Zanahorias para Mary Frances

Zanahorias para Mary Frances

Poco antes de la muerte de M. F. K. Fisher, una amiga me llamó para decirme que pensaba que la dieta de Mary Frances carecía de interés y diversidad. Las enfermeras que la cuidaban también le preparaban la comida, explicó mi amiga, y Mary Frances se estaba cansando de sus insípidos purés. Si tuviera tiempo, me sugeriría que cocinara un poco para mi amiga.

Pasé la tarde siguiente leyendo libros de cocina y reuniendo ingredientes. Como no suelo preparar comida francesa refinada, me inspiré en los libros de Madeleine Kamman y los resultados me encantaron. Pronto mi cocina se llenó de timbales, flanes y delicados souflés. Una mousse de pollo y colmenillas era deliciosa; un timbal de espárragos tenía mucho encanto; algo suave y cremoso y lleno de puerros era maravilloso aunque haya olvidado los detalles. Ah, pero las zanahorias ralladas, salteadas y convertidas en puré en un pudin cremoso aromatizado con Pernod, esto sí que me pareció realmente inspirado. Hice un timbal extra para mí y cuando volví de entregar mi cremosa recompensa a Mary Frances, me lo comí con lento placer sensual. El sabor a regaliz impregnaba cada bocado, envolviendo la dulzura de las zanahorias. Mmmm, absolutamente celestial, pensé, y esperé que mi amiga compartiera mi placer.

¿Cómo iba a saberlo?

Unos días más tarde, recibí una nota en la que me daba las gracias y alababa todo menos las zanahorias. Decía que se había cansado de ellas de niña y que nunca había recuperado el gusto. Admiré su combatividad y me alegré de que, a pesar de su débil salud, no sólo siguiera teniendo opiniones firmes, sino que además las expresara. Lamenté no haber elegido algo más de su agrado, pero ¿cómo iba a saberlo?

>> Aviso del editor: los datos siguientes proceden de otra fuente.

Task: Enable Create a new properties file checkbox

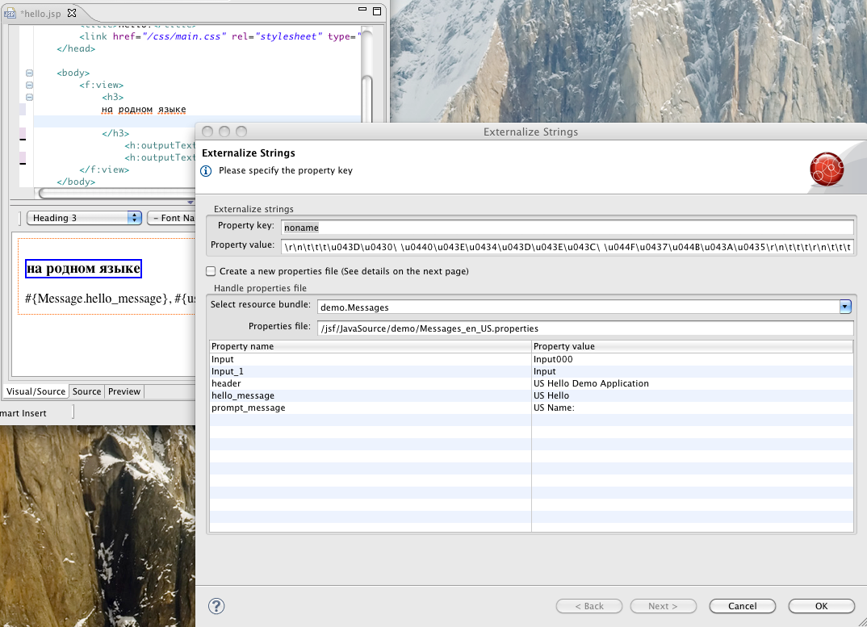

Unos días más tarde, una tormenta primaveral me envió al sofá con una manta y un ejemplar andrajoso de Fisher's With Bold Knife and Forkun libro que ha sido un agradable compañero durante años. Lo conozco bien, o eso creía hasta aquella acogedora tarde junto al fuego.

"Zanahorias", leí, " . . . no hay nada que pueda decir que no se haya dicho mejor en otra parte . . . Me parecen espantosamente horribles disfrazadas de pudding...". Demasiado para considerarme una lectora cuidadosa, pues seguramente había leído este pasaje varias veces y simplemente lo había olvidado aquel día de primavera en la cocina, cuando me sentí tan satisfecha de mí misma al encontrar una botella de Pernod en la despensa.

Contemplando mi destino

Me reí a carcajadas, y me pregunté si ella pensaría en este capítulo mientras su enfermera le ofrecía una cucharada de mi timbal equivocado. Quizá puso los ojos en blanco lo mejor que pudo, y pensó en las buenas intenciones y en las indignidades de envejecer, como pienso yo ahora. Si algún día me fallara la salud y me dejara al cuidado de desconocidos cualificados, ¿me vería obligada, como cuando era niña, a comer alimentos que me parecen realmente horribles? ¿Una enfermera bienintencionada pero sobrecargada de trabajo utilizará la punta de una cucharilla para abrir mis obstinados labios y llenarme la boca de avena? De niña, me escondía debajo de la mesa de la cocina para evitar comerla, una de las muchas batallas de la larga guerra que libramos mi madre y yo por los cereales calientes del desayuno. Al final gané. No es una victoria que haya dado por sentada, pero sin duda es una batalla que daba por terminada, hasta que leí esas pocas líneas sobre las zanahorias, consideré mi culpabilidad y pensé en las próximas décadas. Me subí la colcha por debajo de la barbilla y me acerqué al fuego, meditando sobre mi destino.

Este artículo fue publicado originalmente por Michele Anna Jordan y aparece aquí con permiso de la autora.